McClelland’s period as Attorney-General was characterised by an apparent readiness to accede to virtually any demands for greater regulation that emerged from the Commonwealth bureaucracy. ASIO’s powers were extended — in an blatant effort to enable to spy on WikiLeaks — and a bill to enable foreign governments to obtain information about what Australians have been doing online and with mobile phone services remains under parliamentary consideration, despite criticism from the government’s own MPs. McClelland also appeared unable to comprehend the basic requirements of his role as First Law Officer, when he arbitrarily concluded that Julian Assange had acted illegally in relation to WikiLeaks’s US diplomatic cables, before an Australian Federal Police investigation concluded he was wrong.

Roxon, who has a strong legal background, would do well to commence her spell at attorney-general by taking a far more sceptical view of bureaucratic demands for ever-greater powers for law enforcement and intelligence agencies. She could start by reading the bipartisan report of the Joint Select Committee on Cyber-Safety’s report on the Cybercrime Bill, which while inadequate, spells out a number of flaws in that bill.

She could also make an unequivocal statement that Julian Assange is, once his legal obligations in Sweden are exhausted one way or another, welcome to return to Australia where he will be afforded the full legal protection to which an Australian citizen is entitled.

Roxon has also inherited privacy from Brendan O’Connor, who was Australia’s first minister for privacy. O’Connor himself was a diligent advocate for privacy and a discussion paper on a statutory right to privacy remains on foot.
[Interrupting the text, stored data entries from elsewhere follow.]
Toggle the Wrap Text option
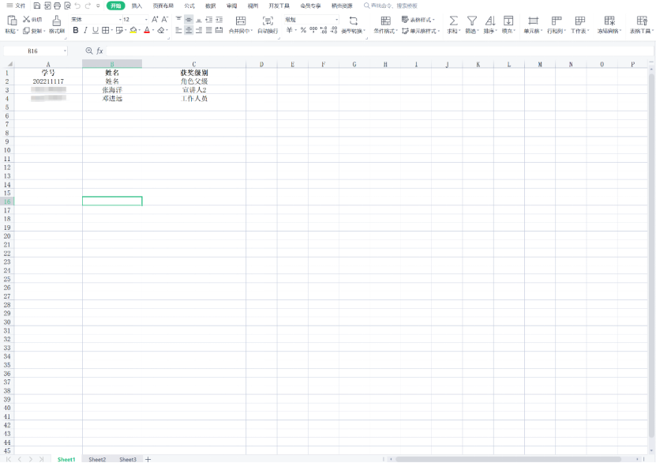Image resolution: width=656 pixels, height=463 pixels. pyautogui.click(x=268, y=21)

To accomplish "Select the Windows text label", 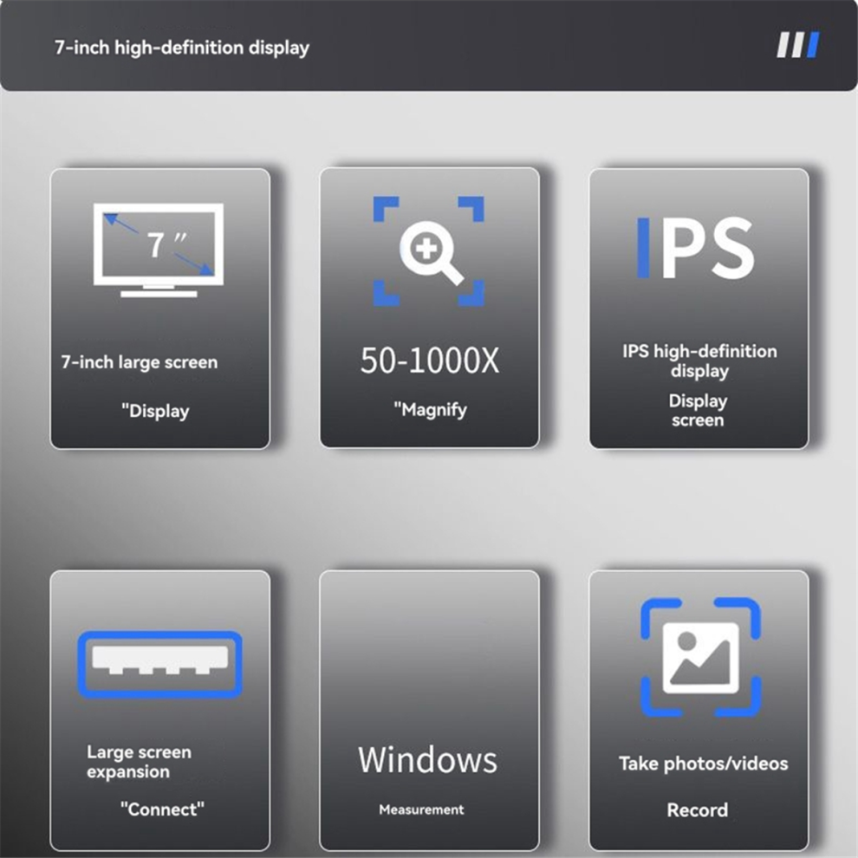I will 428,759.
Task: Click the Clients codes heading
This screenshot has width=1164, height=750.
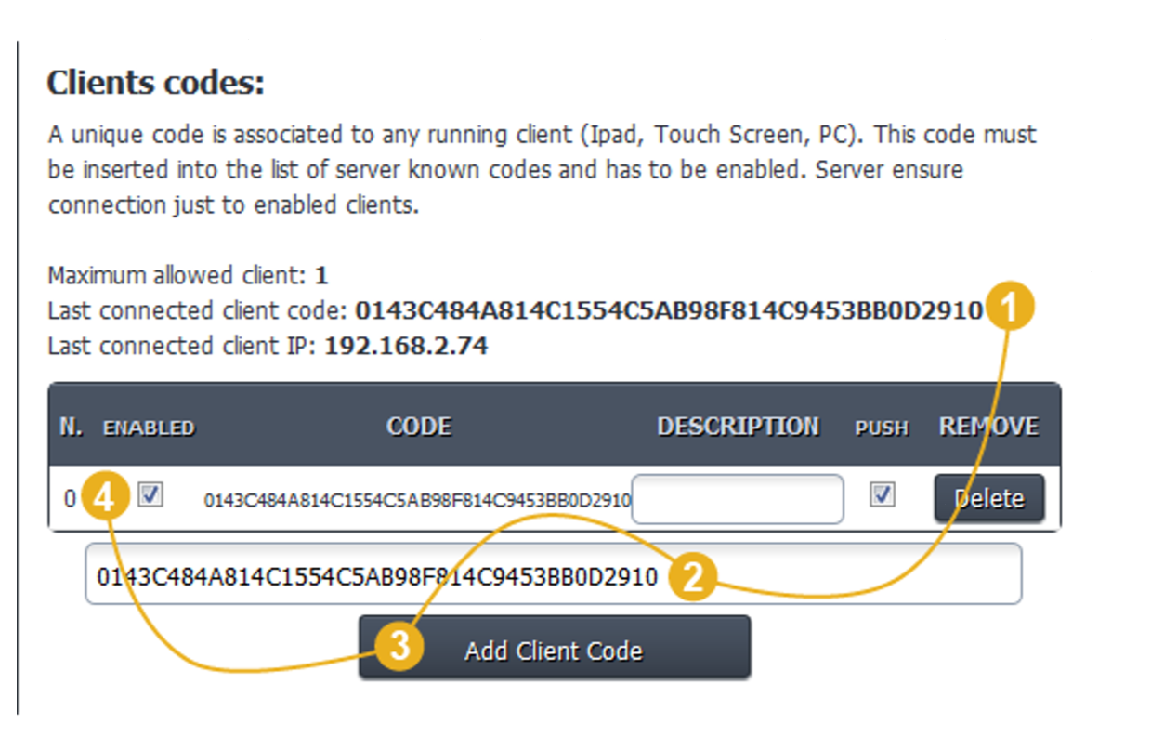Action: (x=156, y=84)
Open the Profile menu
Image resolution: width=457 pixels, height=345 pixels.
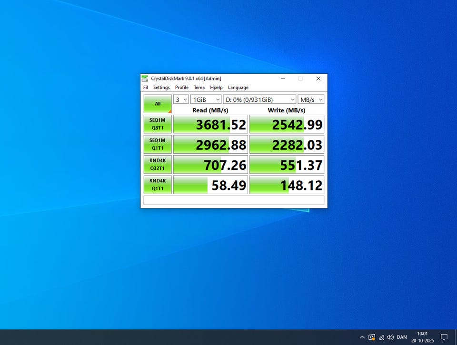click(181, 88)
But the government’s overall willingness to protect privacy must be strongly questioned, courtesy of its willingness to sign up to US-inspired trade treaties that remove basic privacy protections at the behest of the copyright industry, and its ongoing consideration of ISP data retention laws.

Roxon could send a strong signal that privacy is an important issue for the government, and that it is prepared to work to protect Australians’ privacy, including in the face of attempts by other countries to erode it.